Pharmacy benefit managers need oversight and regulation


IN FEBRUARY, the attorneys general of several states, including Andrea Campbell in Massachusetts, appealed to federal lawmakers asking them to reform the way pharmacy benefit managers, or PBMs, operate. The request makes sense.


Pharmacy benefit managers were initially created to act as the middlemen between drug manufacturers and insurers.  Their job is to negotiate drug discounts from the manufacturer in return for listing those medications on an insurer’s formulary.  They dictate what the insurer should charge for the medication. 


Unfortunately, as the attorneys general note in their letter, a lack of oversight and regulation of PBMs has allowed them to act under the radar. They have made the drug distribution channel exceedingly opaque and have directly caused drug prices to rise. 
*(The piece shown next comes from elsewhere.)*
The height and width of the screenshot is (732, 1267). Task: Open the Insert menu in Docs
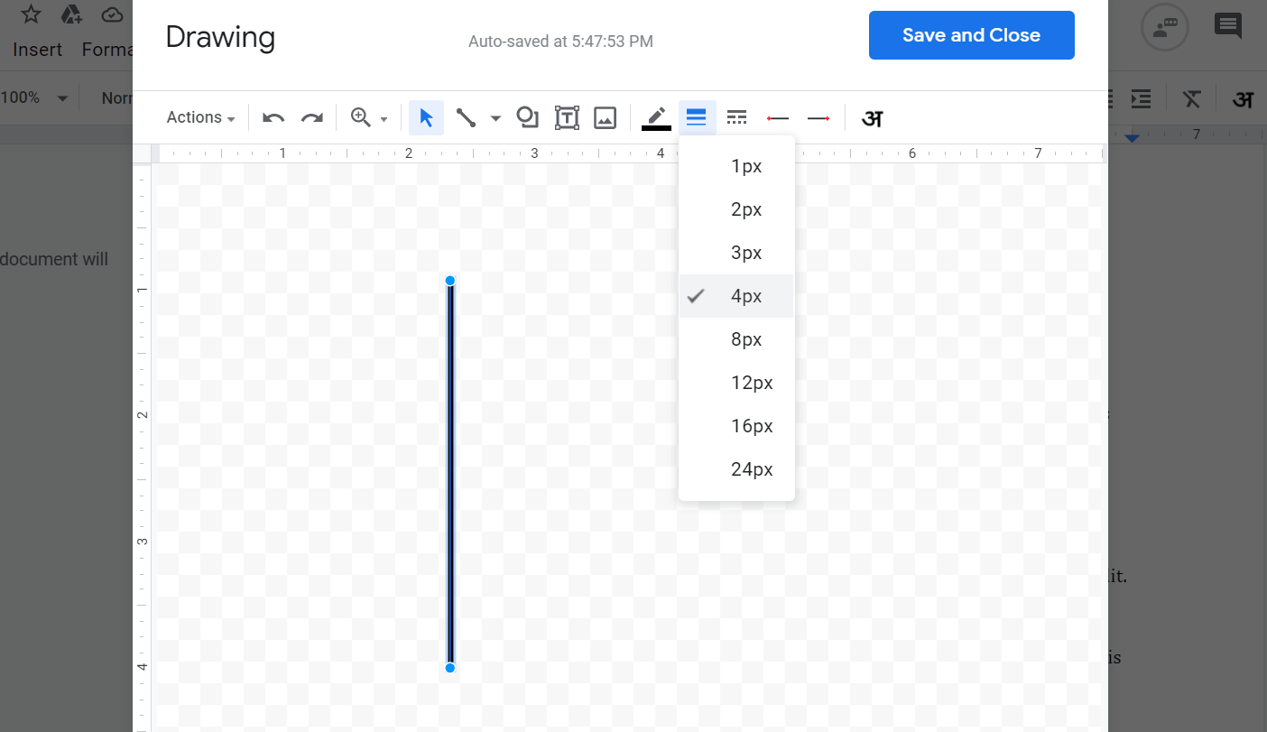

The three largest PBMs in the country — CVS Caremark, OptumRx, and Express Scripts — control 80 percent of the market and are reaping billions in profits on the backs of patients and employers who subsidize health plans. 


You’ve likely heard of Costplusdrugs.com, the company Mark Cuban set up that takes PBMs out of the equation and provides drugs at much more affordable prices.  One example is a drug called imatinib, which is used to treat a few different kinds of cancers and blood disorders.  A retail price for 400 milligram tablets at a PBM-preferred pharmacy will cost $9,657.30.  At Cuban’s online pharmacy, that same medication costs $34.70.  So the PBM and insurer are pocketing $9,622.60! 
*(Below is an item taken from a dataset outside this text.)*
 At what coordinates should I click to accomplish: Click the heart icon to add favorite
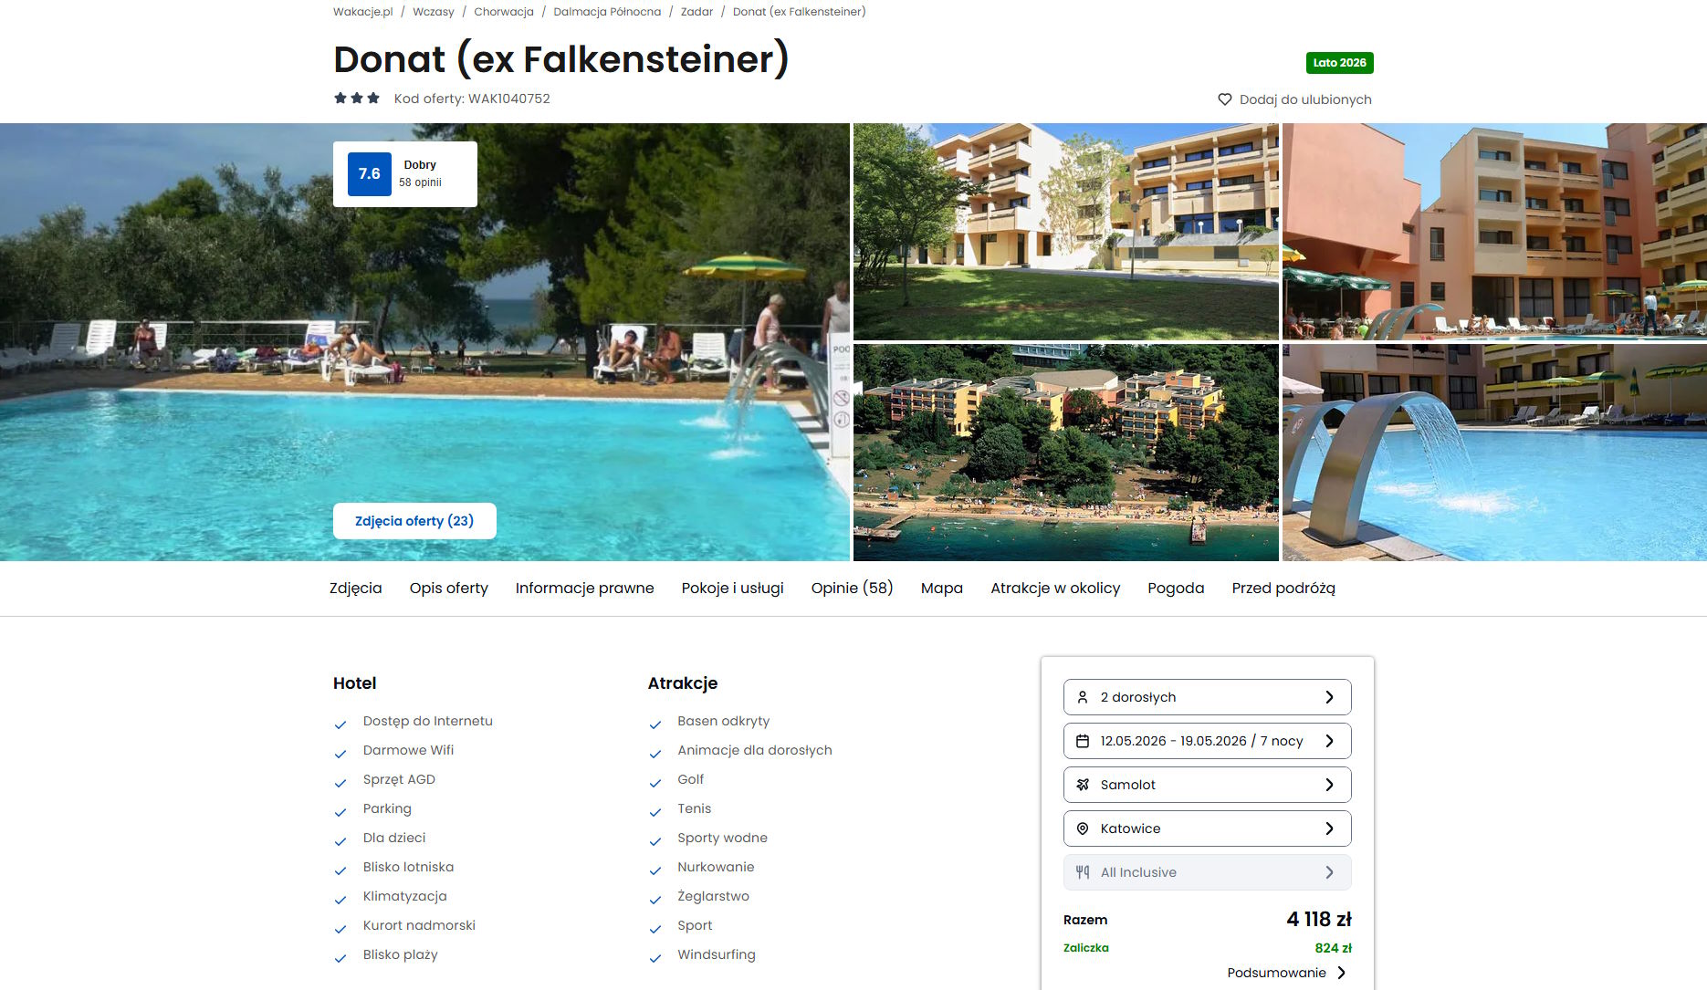[1224, 99]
Another example of cost manipulation is the fact that PBMs divide drugs into three buckets: brand name, generic, and specialty.  But there is little consistency between the three largest PBMs about which drugs fall in which category.


According to a study by 46Brooklyn, a non-profit that focuses on making drugs accessible to patients, the three categories are not as objective as they may seem. “PBMs have broad flexibility to categorize medicines in whichever buckets they so choose, with the only limits being how they elect to define those buckets in their contracts with payers,” the study said.


“But PBMs have a track record of manipulating those definitions, thus rendering many of their guaranteed discounts off of artificially inflated prices, at times not worth the paper they’re printed on.”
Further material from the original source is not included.